La neuritis ( / nj ʊəˈr aɪ t ɪ s / ), del griego νεῦρον ), [1] es la inflamación de un nervio [2] o la inflamación general del sistema nervioso periférico . La inflamación y, frecuentemente, la desmielinización concomitante , [3] [4] [5] causan una transmisión alterada de señales neuronales y conducen a una función nerviosa aberrante. La neuritis a menudo se combina con neuropatía , un término amplio que describe cualquier proceso patológico que afecta el sistema nervioso periférico. Sin embargo, las neuropatías pueden deberse a causas inflamatorias [6] o no inflamatorias, [7] y el término abarca cualquier forma de daño, degeneración o disfunción, mientras que la neuritis se refiere específicamente al proceso inflamatorio.

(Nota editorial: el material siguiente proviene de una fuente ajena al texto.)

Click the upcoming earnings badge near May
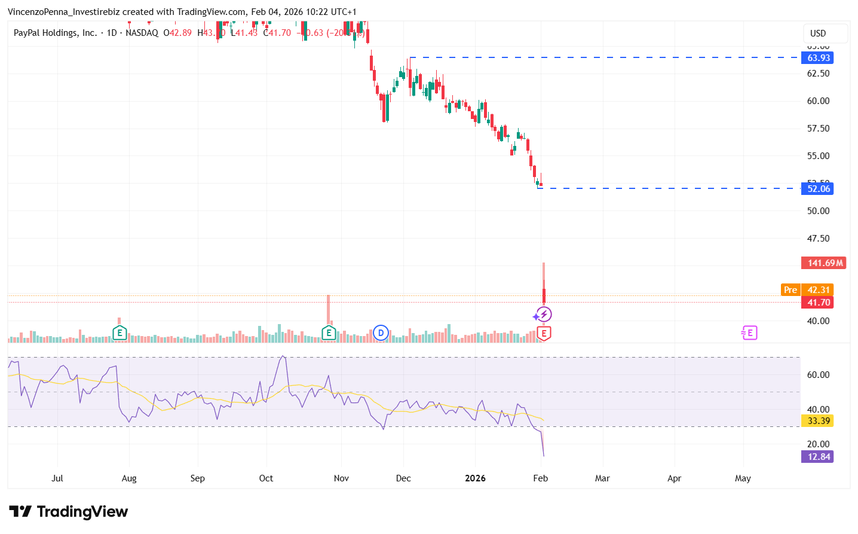 pyautogui.click(x=749, y=332)
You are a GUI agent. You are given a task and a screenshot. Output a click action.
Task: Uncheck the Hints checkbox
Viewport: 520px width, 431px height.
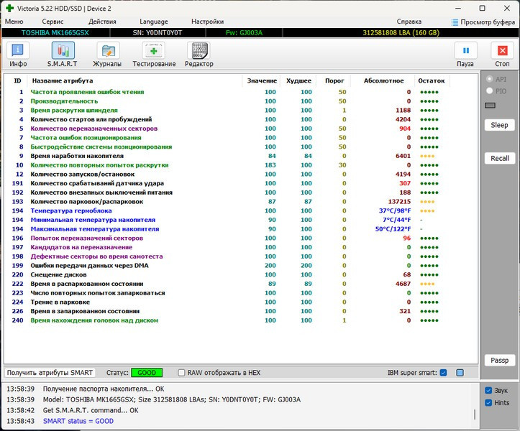tap(488, 403)
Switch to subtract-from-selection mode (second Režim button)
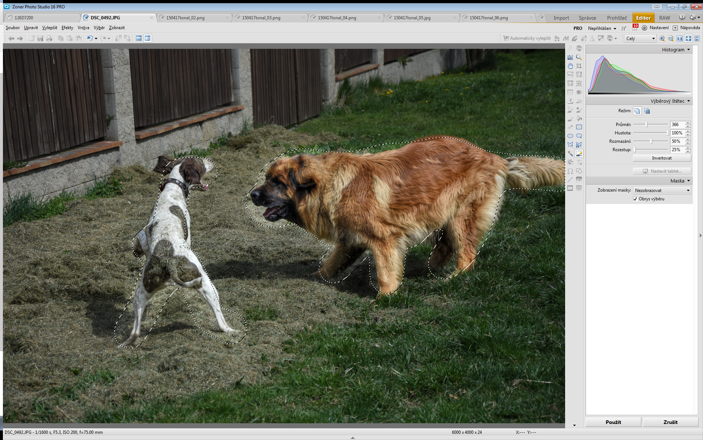703x440 pixels. click(647, 111)
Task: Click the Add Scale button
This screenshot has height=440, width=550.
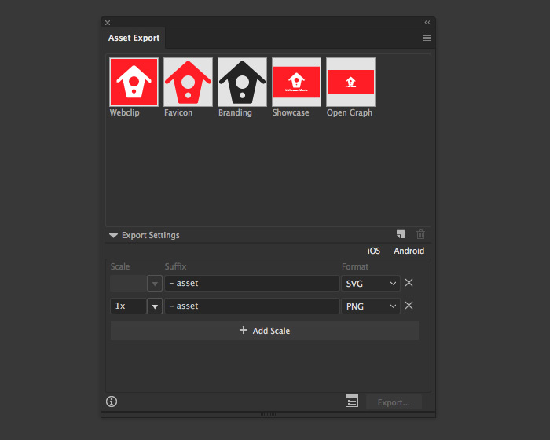Action: (x=264, y=331)
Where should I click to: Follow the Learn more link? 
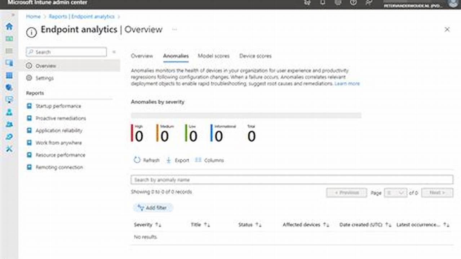coord(347,83)
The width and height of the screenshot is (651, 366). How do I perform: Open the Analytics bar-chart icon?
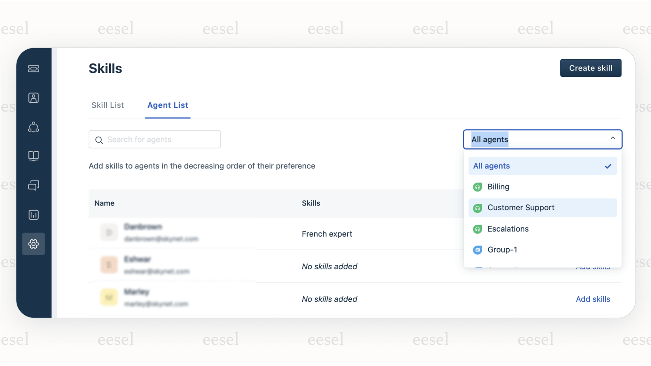34,215
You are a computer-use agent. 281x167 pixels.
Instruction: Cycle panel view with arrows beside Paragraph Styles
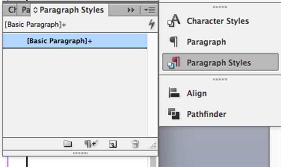pos(35,10)
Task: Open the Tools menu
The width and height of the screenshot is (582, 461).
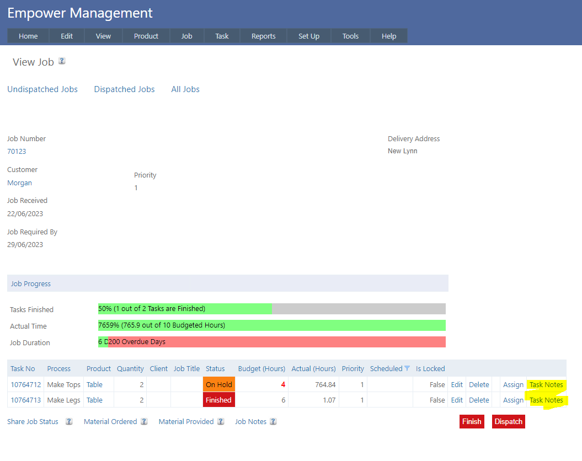Action: tap(350, 36)
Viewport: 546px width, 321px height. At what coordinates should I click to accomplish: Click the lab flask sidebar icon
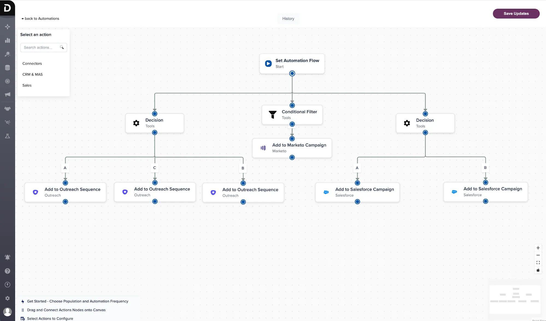point(7,136)
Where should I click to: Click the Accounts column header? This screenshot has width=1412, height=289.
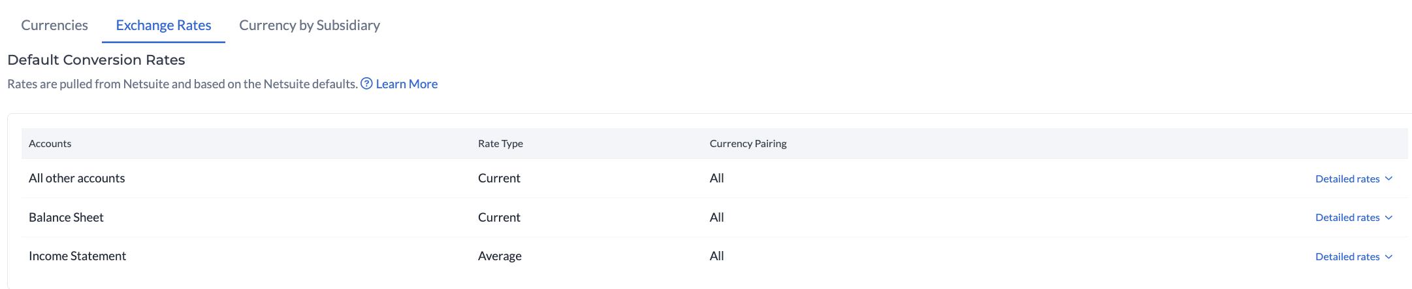(50, 144)
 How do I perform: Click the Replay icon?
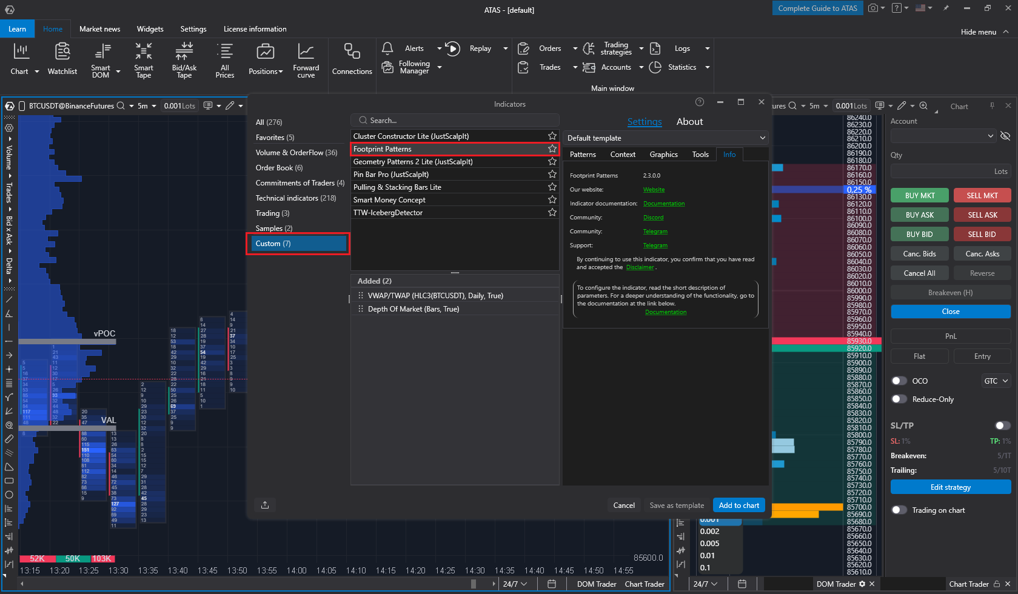click(453, 48)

Como la inflamación es una reacción común a una agresión biológica, muchas afecciones pueden presentarse con características de neuritis. Las causas comunes incluyen enfermedades autoinmunes, como la esclerosis múltiple ; infección, ya sea bacteriana, como la lepra , o viral, como la varicela zoster ; reacciones inmunes posinfecciosas, como el síndrome de Guillain-Barré ; o una respuesta a una lesión física, como se ve frecuentemente en la ciática . [8] [9]
Si bien cualquier nervio del cuerpo puede sufrir inflamación, [10] etiologías específicas pueden afectar preferentemente a nervios específicos. [11] La naturaleza de los síntomas depende de los nervios específicos involucrados, la neuritis en un nervio sensorial puede causar dolor , parestesia (hormigueo), hipoestesia (entumecimiento) y anestesia , y la neuritis en un nervio motor puede causar paresia ( debilidad), fasiculación , parálisis o atrofia muscular .
El tratamiento de la neuritis se centra en eliminar o controlar cualquier causa que provoque la inflamación, seguido de cuidados de apoyo y tratamientos antiinflamatorios o inmunomoduladores , así como el tratamiento sintomático.
Tanto las infecciones activas como los procesos autoinmunes posinfecciosos provocan neuritis. [12] La identificación rápida de una causa infecciosa de neuritis dicta el enfoque de tratamiento y, a menudo, tiene un pronóstico a largo plazo mucho más positivo que otras etiologías. [13] Las infecciones bacterianas, virales y por espiroquetas se han asociado con respuestas neuronales inflamatorias. Algunos de los agentes bacterianos más asociados con la neuritis son la lepra , la enfermedad de Lyme y la difteria . Las causas virales de la neuritis incluyen el virus del herpes simple , el virus de la varicela zóster y el VIH .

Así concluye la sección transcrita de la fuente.